▶ [Soal untuk Dikerjakan]:
• a. Ketik ulang bagian berita tentang pengawasan obat yang membentang dari "Terbongkarnya peredaran vaksin" sampai dengan "mereka berjalan baik.".
• b. Jawablah pertanyaan berikut berdasarkan berita tentang pengawasan obat.
(i) Siapa Ketua Masyarakat Indonesia Anti Pemalsuan?
(ii) Pihak mana saja yang selama ini berbagi tugas pengawasan?
(iii) Tiap berapa lama BPOM diingatkan untuk melaporkan logistik produksi obat dan distribusi obat?

▶ [Kutipan Teks]:
···
JAKARTA, KOMPAS — Peredaran obat ilegal dan palsu hanya bisa ditekan dengan pengawasan ketat jalur distribusi obat. Karena itu, pemerintah harus memulihkan dan menegakkan aturan pengawasan, mengakreditasi sarana kefarmasian dan fasilitas kesehatan, serta melibatkan apoteker dalam semua rantai pengawasan distribusi obat.
Terbongkarnya peredaran vaksin palsu menjadi bukti lemahnya pengawasan distribusi obat. Padahal, aturan pengawasan cukup lengkap.
"Ada kesenjangan regulasi pengawasan dengan realitas penerapannya di lapangan," kata Ketua Masyarakat Indonesia Anti Pemalsuan Widyaretna Buenastuti di Jakarta, Selasa (9/8).
Selama ini, pengawasan itu terbagi antara Kementerian Kesehatan melalui dinas kesehatan, Badan Pengawas Obat dan Makanan (BPOM), serta Kepolisian Negara RI. Itu sebenarnya tak menjadi soal jika koordinasi di antara mereka berjalan baik.
Untuk deteksi dini beredarnya obat ilegal, Ketua Yayasan Pemberdayaan Konsumen Kesehatan Indonesia Marius Widjajarta mengingatkan BPOM agar rutin melaporkan logistik produksi obat dan distribusi obat tiap tiga bulan sekali.
···
▶ [Data yang Disediakan]:

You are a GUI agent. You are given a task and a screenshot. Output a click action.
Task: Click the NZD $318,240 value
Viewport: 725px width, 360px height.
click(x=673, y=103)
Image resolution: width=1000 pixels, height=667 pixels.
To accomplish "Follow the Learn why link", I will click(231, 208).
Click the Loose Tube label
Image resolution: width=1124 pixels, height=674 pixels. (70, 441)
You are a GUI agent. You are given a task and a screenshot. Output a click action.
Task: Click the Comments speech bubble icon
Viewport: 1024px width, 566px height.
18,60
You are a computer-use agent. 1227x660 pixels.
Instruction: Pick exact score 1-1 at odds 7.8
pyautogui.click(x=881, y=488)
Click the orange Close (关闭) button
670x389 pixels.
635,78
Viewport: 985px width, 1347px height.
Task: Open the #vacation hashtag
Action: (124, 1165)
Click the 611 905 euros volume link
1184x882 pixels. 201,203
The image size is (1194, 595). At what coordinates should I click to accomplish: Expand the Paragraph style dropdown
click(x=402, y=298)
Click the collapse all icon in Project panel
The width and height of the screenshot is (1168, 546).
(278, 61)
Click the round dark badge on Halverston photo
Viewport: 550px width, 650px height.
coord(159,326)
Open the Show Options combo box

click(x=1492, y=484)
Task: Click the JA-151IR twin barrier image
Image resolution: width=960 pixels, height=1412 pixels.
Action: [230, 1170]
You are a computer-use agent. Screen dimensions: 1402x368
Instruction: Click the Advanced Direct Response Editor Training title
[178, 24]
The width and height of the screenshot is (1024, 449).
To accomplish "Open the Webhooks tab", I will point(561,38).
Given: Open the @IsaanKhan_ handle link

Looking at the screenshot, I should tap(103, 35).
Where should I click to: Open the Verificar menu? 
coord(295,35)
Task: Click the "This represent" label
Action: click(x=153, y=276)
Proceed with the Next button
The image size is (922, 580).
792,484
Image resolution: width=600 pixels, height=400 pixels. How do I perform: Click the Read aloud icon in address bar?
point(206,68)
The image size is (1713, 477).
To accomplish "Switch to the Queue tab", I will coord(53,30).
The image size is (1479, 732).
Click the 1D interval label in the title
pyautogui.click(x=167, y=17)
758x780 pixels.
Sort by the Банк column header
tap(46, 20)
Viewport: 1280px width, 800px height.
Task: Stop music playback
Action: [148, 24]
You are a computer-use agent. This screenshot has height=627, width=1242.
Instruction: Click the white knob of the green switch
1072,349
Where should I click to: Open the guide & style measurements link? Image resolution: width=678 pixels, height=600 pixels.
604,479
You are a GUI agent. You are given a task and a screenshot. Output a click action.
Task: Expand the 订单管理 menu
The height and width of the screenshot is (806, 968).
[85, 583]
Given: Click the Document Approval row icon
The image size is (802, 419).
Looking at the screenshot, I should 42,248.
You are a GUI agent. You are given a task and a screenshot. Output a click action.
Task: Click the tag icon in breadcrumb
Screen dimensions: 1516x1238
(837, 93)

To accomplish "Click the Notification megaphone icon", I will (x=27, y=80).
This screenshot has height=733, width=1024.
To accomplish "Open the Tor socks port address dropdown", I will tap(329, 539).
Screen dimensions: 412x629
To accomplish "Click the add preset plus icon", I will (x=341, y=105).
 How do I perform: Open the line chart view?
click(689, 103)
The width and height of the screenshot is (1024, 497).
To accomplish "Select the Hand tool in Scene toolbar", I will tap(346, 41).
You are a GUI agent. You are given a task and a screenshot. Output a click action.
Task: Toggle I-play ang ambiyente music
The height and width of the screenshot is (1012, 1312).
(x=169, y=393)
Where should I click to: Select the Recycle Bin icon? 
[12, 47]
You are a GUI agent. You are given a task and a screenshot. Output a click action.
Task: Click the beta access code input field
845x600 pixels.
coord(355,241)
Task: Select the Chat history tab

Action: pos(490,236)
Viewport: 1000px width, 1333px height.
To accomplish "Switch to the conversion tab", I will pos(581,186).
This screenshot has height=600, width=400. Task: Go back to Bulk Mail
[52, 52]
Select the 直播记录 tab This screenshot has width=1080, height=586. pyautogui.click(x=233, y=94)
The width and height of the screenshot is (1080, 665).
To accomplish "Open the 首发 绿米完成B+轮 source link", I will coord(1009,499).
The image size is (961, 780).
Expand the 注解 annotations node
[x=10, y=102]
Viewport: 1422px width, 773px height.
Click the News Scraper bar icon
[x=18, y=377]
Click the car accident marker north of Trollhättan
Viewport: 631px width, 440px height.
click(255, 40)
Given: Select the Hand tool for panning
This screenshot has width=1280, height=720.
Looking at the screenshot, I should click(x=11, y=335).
···
▶ [Jawaban Soal]:
• a.
Terbongkarnya peredaran vaksin palsu menjadi bukti lemahnya pengawasan distribusi obat. Padahal, aturan pengawasan cukup lengkap.
"Ada kesenjangan regulasi pengawasan dengan realitas penerapannya di lapangan," kata Ketua Masyarakat Indonesia Anti Pemalsuan Widyaretna Buenastuti di Jakarta, Selasa (9/8).
Selama ini, pengawasan itu terbagi antara Kementerian Kesehatan melalui dinas kesehatan, Badan Pengawas Obat dan Makanan (BPOM), serta Kepolisian Negara RI. Itu sebenarnya tak menjadi soal jika koordinasi di antara mereka berjalan baik.

• b.
(i) Widyaretna Buenastuti.
(ii) Kementerian Kesehatan melalui dinas kesehatan, Badan Pengawas Obat dan Makanan (BPOM), serta Kepolisian Negara RI.
(iii) Tiap tiga bulan sekali.